Le Plan Taxi selon Pascal Smet : un déni de concertation sociale conduisant à la précarisation de 4000 chauffeurs

À Bruxelles, plus de 4000 familles risquent d’être mises dans des situations socialement et économiquement précaires. Le Plan Taxi, dont les détails ont été dévoilés fin avril, vise un bouleversement total du secteur du transport rémunéré de personnes : plus de 4000 acteurs du secteur, à savoir les chauffeurs exerçant actuellement dans ce secteur, seront sacrifiés afin de promouvoir un système néolibéral. Par ailleurs, s’il est supposé que ce plan soit financé par le contribuable, il est moins sûr que ce dernier en retire un quelconque avantage. 
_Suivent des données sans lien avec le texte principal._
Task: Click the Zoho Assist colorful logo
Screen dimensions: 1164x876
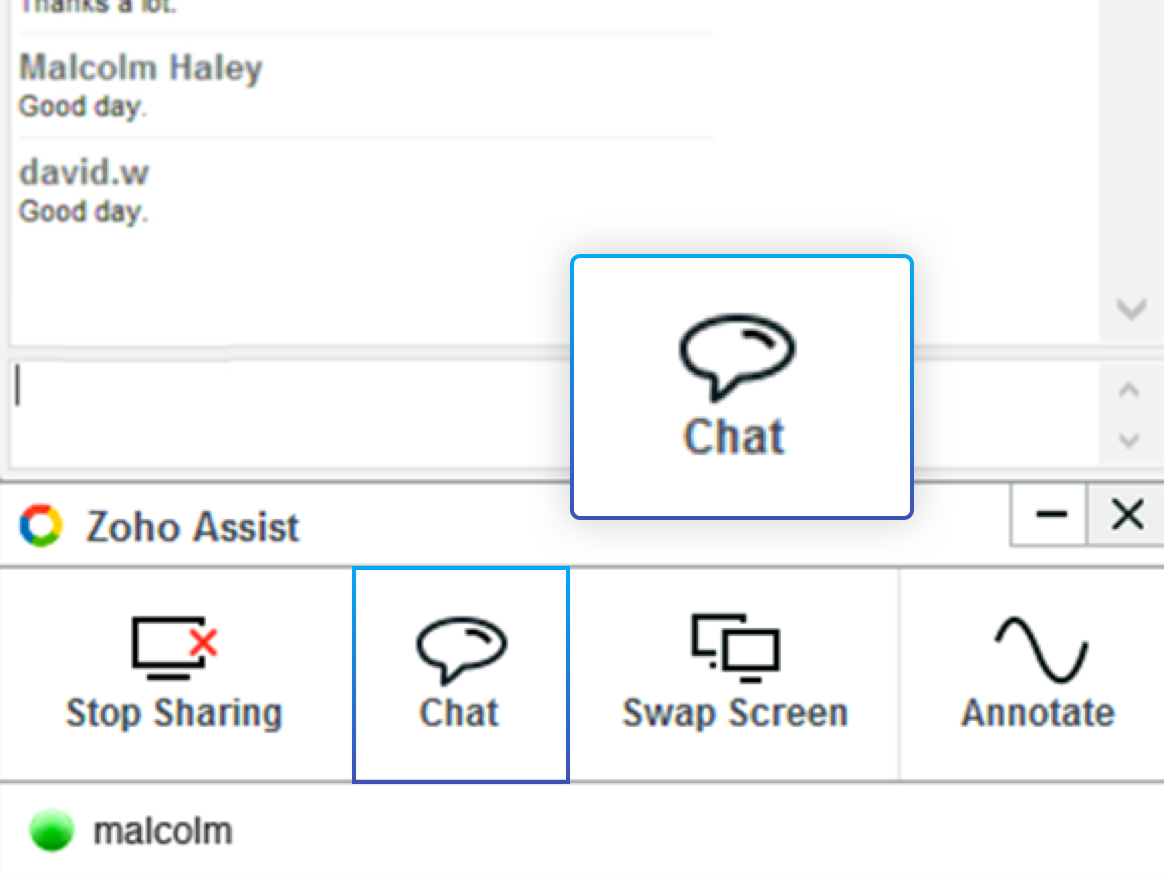Action: 41,525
Le Plan Taxi ou l’individualisation des licences pour une libéralisation à outrance du secteur du transport rémunéré du transport des personnes

Fin avril, le Ministre bruxellois de la mobilité, Pascal Smet (SP.A), a présenté son Plan Taxi aux acteurs du secteur du  transport rémunéré de personnes, au parlement de la Région Bruxelles-Capitale et aux médias. Ce plan vise principalement à individualiser les licences : celles-ci ne seront plus attachées à une voiture mais seront désormais délivrées à chaque chauffeur. Ainsi, dorénavant, les chauffeurs seront titulaires, chacun, d’une licence personnelle avec laquelle ils pourront exercer leur métier.
À Bruxelles, le secteur du transport rémunéré de personnes comprend 1272 taxis classiques et 366 voitures « limousines », soit un total de 1638 voitures. Actuellement, on dénombre 4000 chauffeurs employés dans ce secteur pour conduire ces voitures. Or, l’individualisation des licences aurait pour conséquence l’augmentation du nombre de voitures, lequel pourrait atteindre potentiellement 4000 taxis et limousines à Bruxelles. Par ailleurs, dans la mesure où l’accès au métier de chauffeur de taxi n’est pas limité, il est fort à parier qu’avec le taux de chômage qui touche actuellement le marché de l’emploi en Belgique, cette augmentation ira très probablement bien au-delà de ces 4000 taxis.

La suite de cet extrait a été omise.